There are 175,000 people a month going to food banks in Toronto. Children go to school every day without enough food in them. Parents go hungry trying to juggle the demands of the landlord and the need to put groceries on the table. For people who are on welfare or ODSP there was a little known fund called the Special Diet Allowance that existed for minimal pay outs for special dietary needs. There was up to $250 a month available for people and their children if a doctor, dietitian or nurse practitioner said they needed such assistance. OCAP decided that, since the government refuses to raise social assistance rates, we’d raise our own and everyone else's. We teamed up with doctors and nurses who declared that poor diets were a leading cause of poor health, and since poverty is the reason for the malnutrition of the 175,000 social assistance recipients in the province, poverty was declared a serious medical condition. We held clinics all over the city where people would walk away with the promise of $250 extra a month on their check. Across the province, anti-poverty organizations did the same.
This went on for months and an extra 10,000 got signed up for the special diet either directly or indirectly by the OCAP campaign. It became impossible for the provincial government to ignore that the rates were too low. The minister in charge of setting OW and ODSP rates even admitted that no one on social assistance could survive at the current rates. The extra $250 a month started costing the government a lot of money and since the government has no interest in spending money on poor people, it cut the special diet.
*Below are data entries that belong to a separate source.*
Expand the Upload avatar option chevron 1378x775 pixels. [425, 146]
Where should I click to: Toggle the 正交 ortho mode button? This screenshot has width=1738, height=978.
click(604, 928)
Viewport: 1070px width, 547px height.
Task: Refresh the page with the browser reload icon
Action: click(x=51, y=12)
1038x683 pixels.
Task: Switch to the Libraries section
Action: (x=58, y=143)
Through demonstrations and occupations, crashing press conferences and lavish Liberal fundraising dinners, we have sent a message loud and clear to the province: you can’t keep people poor for so many years and not expect a fight. This is a long battle but it can be won. There are 760,000 of us in the province and we should not be ashamed. If we join forces we can win a 40% increase on our monthly checks, food for our families and dignity for our communities.